4. Get Something Big Done Early

Mark Twain once said, “If it’s your job to eat a frog, it’s best to do it first thing in the morning. And if it’s your job to eat two frogs, it’s best to eat the biggest one first.”

Statue of Mark Twain sitting on a bench

Mitch Diamond/Getty Images

What does this have to do with a virtual office? Everything.

With no one around you motivating you to do your work, no boss or co-workers in your physical surroundings, self-motivation is now a must-have for employees of any level.
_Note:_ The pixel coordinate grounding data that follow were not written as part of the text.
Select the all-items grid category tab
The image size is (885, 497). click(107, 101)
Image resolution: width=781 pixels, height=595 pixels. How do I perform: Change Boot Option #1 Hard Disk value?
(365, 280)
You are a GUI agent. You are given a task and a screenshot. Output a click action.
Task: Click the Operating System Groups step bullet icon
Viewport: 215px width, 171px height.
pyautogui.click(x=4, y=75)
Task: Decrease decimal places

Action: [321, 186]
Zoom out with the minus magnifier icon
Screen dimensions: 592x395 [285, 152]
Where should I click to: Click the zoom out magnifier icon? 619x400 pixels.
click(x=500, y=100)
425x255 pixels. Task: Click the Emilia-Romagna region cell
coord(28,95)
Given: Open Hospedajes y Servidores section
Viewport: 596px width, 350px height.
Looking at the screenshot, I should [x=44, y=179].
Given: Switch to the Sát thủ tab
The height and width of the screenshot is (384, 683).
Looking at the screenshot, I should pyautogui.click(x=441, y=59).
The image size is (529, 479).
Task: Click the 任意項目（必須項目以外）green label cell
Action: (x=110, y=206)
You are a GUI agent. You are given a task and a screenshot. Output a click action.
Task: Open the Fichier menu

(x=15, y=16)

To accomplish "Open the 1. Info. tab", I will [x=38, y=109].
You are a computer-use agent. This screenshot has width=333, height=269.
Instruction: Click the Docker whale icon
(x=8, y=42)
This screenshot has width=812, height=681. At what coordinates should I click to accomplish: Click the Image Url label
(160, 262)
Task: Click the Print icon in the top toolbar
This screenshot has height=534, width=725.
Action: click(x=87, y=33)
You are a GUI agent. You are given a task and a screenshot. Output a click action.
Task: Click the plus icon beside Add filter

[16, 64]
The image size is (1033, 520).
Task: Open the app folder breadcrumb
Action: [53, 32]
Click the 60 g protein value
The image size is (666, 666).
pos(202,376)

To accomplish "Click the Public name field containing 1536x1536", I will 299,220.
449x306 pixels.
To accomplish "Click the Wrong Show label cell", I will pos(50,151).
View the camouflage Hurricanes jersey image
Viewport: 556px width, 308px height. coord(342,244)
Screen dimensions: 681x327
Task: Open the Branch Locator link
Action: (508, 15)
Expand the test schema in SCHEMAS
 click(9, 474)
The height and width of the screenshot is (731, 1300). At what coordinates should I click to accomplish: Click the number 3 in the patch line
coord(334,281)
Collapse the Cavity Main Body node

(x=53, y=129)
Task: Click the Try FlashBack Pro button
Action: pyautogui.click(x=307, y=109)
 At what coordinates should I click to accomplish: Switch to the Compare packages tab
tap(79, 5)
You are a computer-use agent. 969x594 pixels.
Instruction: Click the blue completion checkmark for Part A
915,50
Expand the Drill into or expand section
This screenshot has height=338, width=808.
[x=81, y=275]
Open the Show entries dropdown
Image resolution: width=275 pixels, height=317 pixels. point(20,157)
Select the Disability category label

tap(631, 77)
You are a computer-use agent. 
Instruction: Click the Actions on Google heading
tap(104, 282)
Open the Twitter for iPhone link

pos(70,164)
And the best self-starters know that it’s not about getting a million tasks done in a day. It’s about picking the one task that will start the cycle. Because if you get your big hairy audacious task done in the morning, you’ve already accomplished something. Your day could technically be done, but in reality, it isn’t. It’s just getting started. Because productivity begets productivity.

5. Stroll Instead of Scroll

Another function of the workplace that we’re missing is the little interruptions throughout the day — the conversations and chats, walks down the hall, and even just the passing soft smile from a nearby cubicle.

The easiest way to replace this in a virtual office is on social media. But scrolling aimlessly, looking for nothing but a breather or a break, gives us neither.

Instead, taking a walk outside, or even around your apartment, gives your body a chance to breathe and move and replenish the endorphins that are dying painful deaths as you sit immovable at your desk.

Using social media to turn off your brain isn’t all bad, but if you can replace one scroll break with a quick walk, you’ll come back to work feeling better than when you left.

Now, this list was supposed to stop at five, but this sixth one is on the house: forgive yourself.

When you wake up tomorrow having completely forgotten everything you just read and you find yourself hungry and half-naked at half-past noon having done a whole lot of nothing, let it go.

We get as many fresh starts as we want. Take them. Use them. Give yourself grace, not because you deserve it — none of us do — but because you need it. I know I do.